NANOMATERIAL PLATFORMS FOR ENHANCED BIOMOLECULAR DETECTION

Open Access
Author:
Parajuli, Omkar R.
Graduate Program:
Chemistry
Degree:
Doctor of Philosophy
Document Type:
Dissertation
Date of Defense:
March 04, 2010
Committee Members:
  • Jong In Hahm, Dissertation Advisor
  • Thomas E Mallouk, Committee Chair
  • Jong In Hahm, Committee Chair
  • John V Badding, Committee Member
  • Jian Xu, Committee Member
Keywords:
  • Zinc Oxide nano rod array
  • Copper silicide
  • polymer thin film
Abstract:
This thesis focuses mainly on two areas; the enzymatic activity and adsorption behavior of proteins onto the diblock copolymer thin film templates and the method of creating high quality ZnO nanorod arrays and using the fluorescence enhancing ZnO for bio-sensing applications. Following an introduction, chapter 2 describes the qualitative and quantitative enzymatic activity of protein arrays on PS-b-PMMA thin film and shows that the deposited proteins retain their characteristic catalytic properties even after surface immobilization.

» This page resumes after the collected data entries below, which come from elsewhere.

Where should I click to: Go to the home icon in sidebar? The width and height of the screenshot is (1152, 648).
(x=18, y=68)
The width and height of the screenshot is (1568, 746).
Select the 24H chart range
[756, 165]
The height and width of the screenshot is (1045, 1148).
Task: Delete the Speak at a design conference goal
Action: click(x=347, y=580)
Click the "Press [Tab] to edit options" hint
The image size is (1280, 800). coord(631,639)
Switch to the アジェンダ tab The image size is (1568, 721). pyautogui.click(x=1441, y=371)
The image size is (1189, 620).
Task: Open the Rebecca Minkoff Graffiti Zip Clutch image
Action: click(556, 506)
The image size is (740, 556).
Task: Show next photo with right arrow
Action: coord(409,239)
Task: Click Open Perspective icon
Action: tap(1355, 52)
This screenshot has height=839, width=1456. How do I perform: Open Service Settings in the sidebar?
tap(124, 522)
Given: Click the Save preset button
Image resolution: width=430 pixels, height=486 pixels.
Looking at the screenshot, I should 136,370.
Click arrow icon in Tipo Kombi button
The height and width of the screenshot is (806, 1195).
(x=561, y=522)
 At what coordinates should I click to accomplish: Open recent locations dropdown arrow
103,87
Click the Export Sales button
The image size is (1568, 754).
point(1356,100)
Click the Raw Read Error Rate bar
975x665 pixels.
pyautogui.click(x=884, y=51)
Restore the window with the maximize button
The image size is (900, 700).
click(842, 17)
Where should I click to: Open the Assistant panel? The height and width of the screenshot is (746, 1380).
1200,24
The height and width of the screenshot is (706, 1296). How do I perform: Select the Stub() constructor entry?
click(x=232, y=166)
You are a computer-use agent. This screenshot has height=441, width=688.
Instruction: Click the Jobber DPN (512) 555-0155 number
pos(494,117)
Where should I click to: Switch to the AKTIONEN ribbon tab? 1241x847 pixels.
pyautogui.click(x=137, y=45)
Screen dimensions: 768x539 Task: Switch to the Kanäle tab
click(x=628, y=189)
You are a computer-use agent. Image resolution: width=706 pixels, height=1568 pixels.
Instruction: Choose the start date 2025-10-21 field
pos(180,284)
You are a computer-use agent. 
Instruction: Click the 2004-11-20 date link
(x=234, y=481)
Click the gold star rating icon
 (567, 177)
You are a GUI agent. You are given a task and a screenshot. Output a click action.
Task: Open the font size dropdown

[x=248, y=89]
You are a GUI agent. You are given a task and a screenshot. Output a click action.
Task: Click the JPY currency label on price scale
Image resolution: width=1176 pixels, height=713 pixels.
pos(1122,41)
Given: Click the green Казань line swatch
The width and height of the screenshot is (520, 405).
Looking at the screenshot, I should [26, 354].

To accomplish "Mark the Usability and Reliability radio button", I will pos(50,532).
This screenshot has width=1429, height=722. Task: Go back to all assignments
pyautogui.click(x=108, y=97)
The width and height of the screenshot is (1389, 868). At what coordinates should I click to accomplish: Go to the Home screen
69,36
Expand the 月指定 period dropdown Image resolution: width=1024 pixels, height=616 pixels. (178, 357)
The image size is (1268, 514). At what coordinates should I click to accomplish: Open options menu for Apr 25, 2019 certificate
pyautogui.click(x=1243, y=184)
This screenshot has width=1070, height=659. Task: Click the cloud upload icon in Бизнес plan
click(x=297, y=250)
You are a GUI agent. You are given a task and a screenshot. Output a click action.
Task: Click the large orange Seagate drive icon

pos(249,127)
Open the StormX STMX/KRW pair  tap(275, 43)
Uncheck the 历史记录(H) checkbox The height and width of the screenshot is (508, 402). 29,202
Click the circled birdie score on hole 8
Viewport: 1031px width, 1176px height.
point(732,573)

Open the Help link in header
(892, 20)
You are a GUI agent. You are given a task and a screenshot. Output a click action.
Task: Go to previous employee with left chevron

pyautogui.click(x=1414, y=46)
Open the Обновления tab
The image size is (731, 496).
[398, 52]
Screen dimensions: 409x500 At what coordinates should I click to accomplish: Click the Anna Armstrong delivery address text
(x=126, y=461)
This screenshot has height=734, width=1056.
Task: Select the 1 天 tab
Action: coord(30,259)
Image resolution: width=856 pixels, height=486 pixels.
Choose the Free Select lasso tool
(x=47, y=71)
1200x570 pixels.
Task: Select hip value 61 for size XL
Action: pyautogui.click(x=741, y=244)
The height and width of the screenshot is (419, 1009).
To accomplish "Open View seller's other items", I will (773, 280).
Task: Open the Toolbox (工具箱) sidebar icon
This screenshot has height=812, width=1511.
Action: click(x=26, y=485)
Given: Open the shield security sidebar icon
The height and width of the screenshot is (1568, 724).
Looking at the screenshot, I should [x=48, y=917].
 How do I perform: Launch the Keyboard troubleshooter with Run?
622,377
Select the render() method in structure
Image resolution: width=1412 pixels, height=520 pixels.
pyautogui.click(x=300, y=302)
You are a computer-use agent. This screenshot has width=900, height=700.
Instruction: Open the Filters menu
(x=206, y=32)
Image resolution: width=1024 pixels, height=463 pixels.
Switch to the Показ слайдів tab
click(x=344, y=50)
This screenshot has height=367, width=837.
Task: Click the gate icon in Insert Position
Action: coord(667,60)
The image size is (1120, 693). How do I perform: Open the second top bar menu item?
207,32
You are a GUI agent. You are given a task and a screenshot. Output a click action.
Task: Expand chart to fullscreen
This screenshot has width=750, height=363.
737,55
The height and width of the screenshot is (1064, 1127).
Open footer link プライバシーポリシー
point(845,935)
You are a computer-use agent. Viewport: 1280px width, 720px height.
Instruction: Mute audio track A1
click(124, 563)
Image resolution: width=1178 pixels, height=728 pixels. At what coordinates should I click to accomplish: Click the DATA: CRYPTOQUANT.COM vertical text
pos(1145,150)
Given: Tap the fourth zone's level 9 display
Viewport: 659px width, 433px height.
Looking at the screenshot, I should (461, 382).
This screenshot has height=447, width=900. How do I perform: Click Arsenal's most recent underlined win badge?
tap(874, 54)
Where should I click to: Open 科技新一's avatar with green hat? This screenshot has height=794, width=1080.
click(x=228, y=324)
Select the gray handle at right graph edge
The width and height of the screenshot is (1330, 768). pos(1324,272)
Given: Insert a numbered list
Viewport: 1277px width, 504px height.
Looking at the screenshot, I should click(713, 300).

Comparative protein adsorption behavior of proteins on different polymer thin films is discussed in Chapter 3, showing that the PS-b-PMMA is better than homopolymers PS or PMMA and polymer blend PS/PMMA thin films. Chapter 4 describes the method of creating high quality ZnO NR array and further discusses a highly sensitive and effective telomeric repeat elongation (TRE) assay by exploiting the fluorescence signal enhancing ability of ZnO NR platforms. This result shows that the novel ZnO-base TRE assays can be successfully used for detecting active telomerase. As telomerase is a useful biomarker in cancer diagnosis and screening, our ZnO NR-based TRE assays may prove to be not only useful in basic biological research but also in clinical testing. In Chapter 5, ZnO platforms are further exploited in ultrasensitive detection of disease biomarkers cytokines. The detection sensitivity achieved by using ZnO NR method is in the subfemtogram per milliliter level, which is 3-4 orders of magnitude more sensitive than the conventional assay detection limits. This detection sensitivity is achieved without the need for indirect enzyme reactions of specialized instrumentation. The final chapter presents a highly unexpected finding of self-aligned, self-assembled copper silicide nanobeams on silicon substrate which is used as catalyst and support for carbon nanotube cantilever growth.